Firstly, how predictable is the outer Map's key string value? If that's all predictable at design time, I would rather turn that into an Enum and uses an EnumMap to hold the outer Map. The same applies for the inner map, too. In that case your question turns into
EnumMap<Enum, EnumMap<Enum, List<POJO>>>
and is perfectly resolved.
Secondly, since you are using a map of map structure and using in an env where performance matters, I would assume the number of keys in the outer map << the number of total POJOs inside the entire structure. That's to say, the chance you add a new submap to the whole structure is very small. In this case a ReadWriteLock is best on the outer Map; For the inner map you could consider either ReadWriteLock or ConcurrentHashMap.
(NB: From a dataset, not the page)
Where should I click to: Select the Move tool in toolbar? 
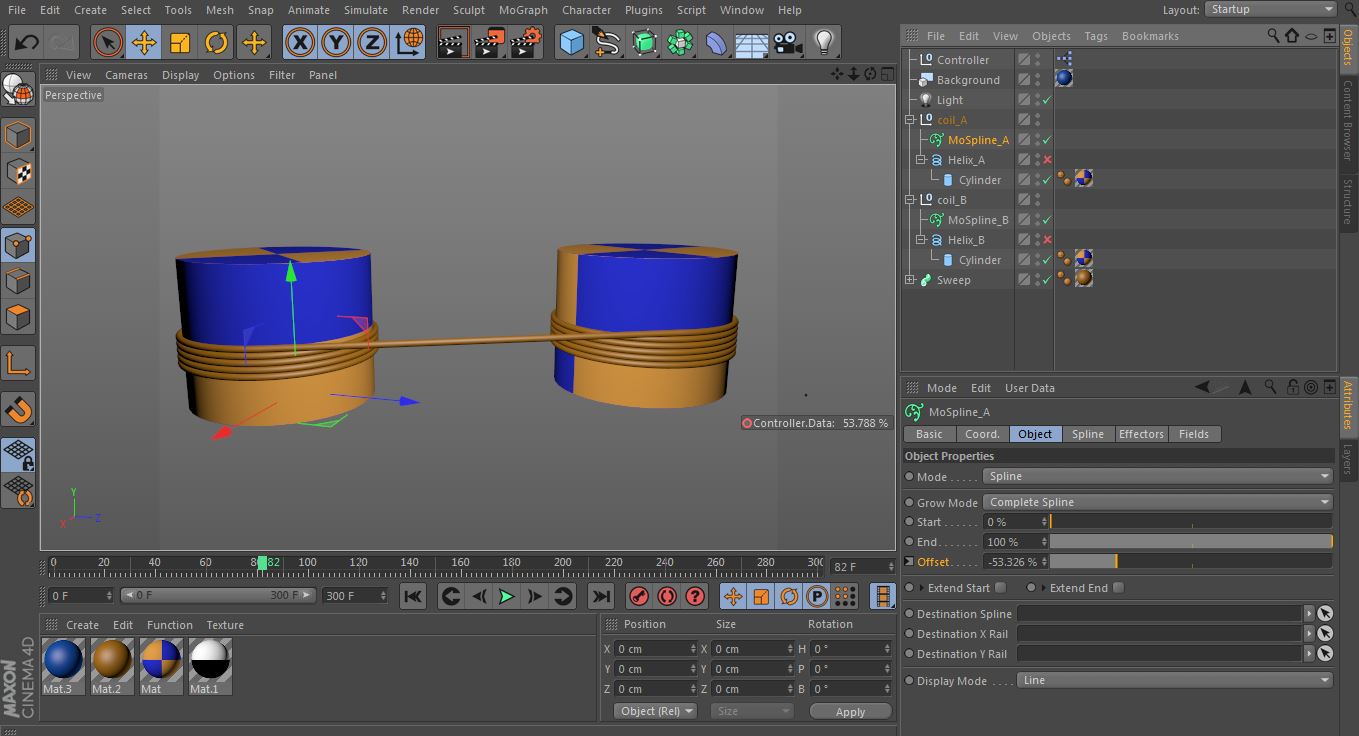point(144,43)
There are 3 major design considerations for the ConcurrentHashMap:
- That it generates a lot of temp objects. So if your application is GC-sensitive you want to limit its usage.
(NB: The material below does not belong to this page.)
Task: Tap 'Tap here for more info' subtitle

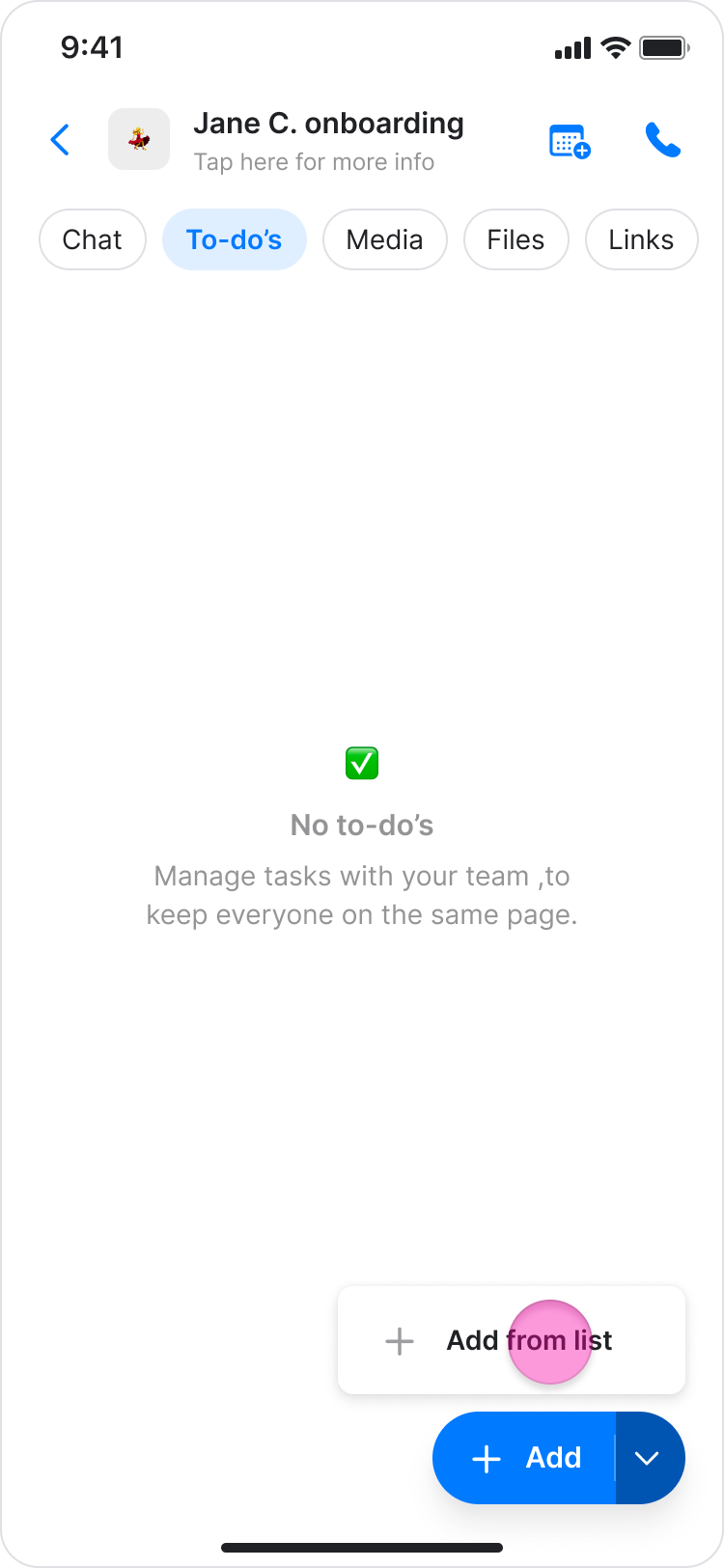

- That it allows maximum 16 concurrent threads operating it by default - but this is unlikely to be a concern.
- That it's size() isn't constant time.
I would usually apply ReadWrite lock pattern or even atomic variable based implementation mainly when 1. turns out to be a problem. Otherwise I think ConcurrentHashMap does fine in most of circumstances.
Also, note that in the latest implementation of JDK, the Read/Write priority changed for the ReadWriteLock. If my memory is correct it seems to favor read operation than write; so in case you have too many reads your write thread might got thread starvation. In that case you might want your own read/write implementation.